Non era quest’orgoglio plebeo a motivarmi (anche se…), bensì il desiderio di servirmi dell'”io”, forma al tempo stesso maschile e femminile, come uno strumento esplorativo che capta le sensazioni, quelle che la memoria ha sotterrato, quelle che il mondo intorno non cessa di trasmetterci, ovunque e in continuazione. Questo preliminare della sensazione è diventato per me al contempo la guida e la garanzia dell’autenticità della mia ricerca. Ma a quali fini? Non si tratta per me di raccontare la storia della mia vita, né di liberarmi dei suoi segreti, ma di decifrare una situazione vissuta, un evento, una relazione amorosa e svelare in questo modo qualcosa che solo la scrittura può far esistere e passare, forse, in altre coscienze, in altre memorie. Chi potrebbe dire che l’amore, il dolore e il lutto, la vergogna, non sono universali? Victor Hugo ha scritto: “Nessuno di noi ha l’onore di avere una vita che sia sua”. Ma poiché ogni cosa viene vissuta inesorabilmente in modalità individuale (“È a me che succede”), può essere letta nello stesso modo soltanto se l'”io” del libro diventa, in un certo modo, trasparente, e quello del lettore o della lettrice ne prende il posto. Se questo “io”, insomma, diventa transpersonale, se il singolare assurge all’universale.

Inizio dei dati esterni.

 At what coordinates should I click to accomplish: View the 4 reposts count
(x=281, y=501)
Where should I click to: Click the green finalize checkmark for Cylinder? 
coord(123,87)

È così che ho concepito il mio impegno nella scrittura, che non consiste nello scrivere “per” una categoria di lettori, ma “partendo” dalla mia esperienza di donna e di immigrata interna, dalla mia memoria ormai sempre più lunga degli anni attraversati, dal presente, fornitore incessante di immagini e parole degli altri. Questo impegno come pegno di me stessa nella scrittura, e sostenuto dalla credenza, divenuta certezza, che un libro possa contribuire a cambiare la vita personale, a spezzare la solitudine delle cose subite e seppellite, a pensarsi in modo diverso. Quando l’indicibile viene alla luce, è politico.
Lo vediamo oggi con la rivolta di quelle donne che hanno trovato le parole per scompaginare il potere maschile e si sono sollevate, come in Iran, contro la sua forma più violenta e più arcaica. Scrivendo in un Paese democratico, continuo a interrogarmi, tuttavia, sul posto occupato dalle donne, anche in campo letterario. La loro legittimità a produrre opere non è ancora acquisita. In Francia e in tutto il mondo ci sono intellettuali maschi per cui i libri scritti dalle donne semplicemente non esistono, non li citano mai. Il riconoscimento del mio lavoro da parte dell’Accademia di Svezia rappresenta un segnale di giustizia e di speranza per tutte le scrittrici.
Portando alla luce l’indicibile sociale, questa interiorizzazione dei rapporti di dominazione di classe e/o di razza, di sesso anche, che viene percepita soltanto da coloro che ne sono oggetto, si crea la possibilità di un’emancipazione individuale ma anche collettiva. Decifrare il mondo reale spogliandolo delle visioni e dei valori di cui la lingua, ogni lingua, è portatrice, vuol dire sconvolgere l’ordine costituito, scompaginarne le gerarchie.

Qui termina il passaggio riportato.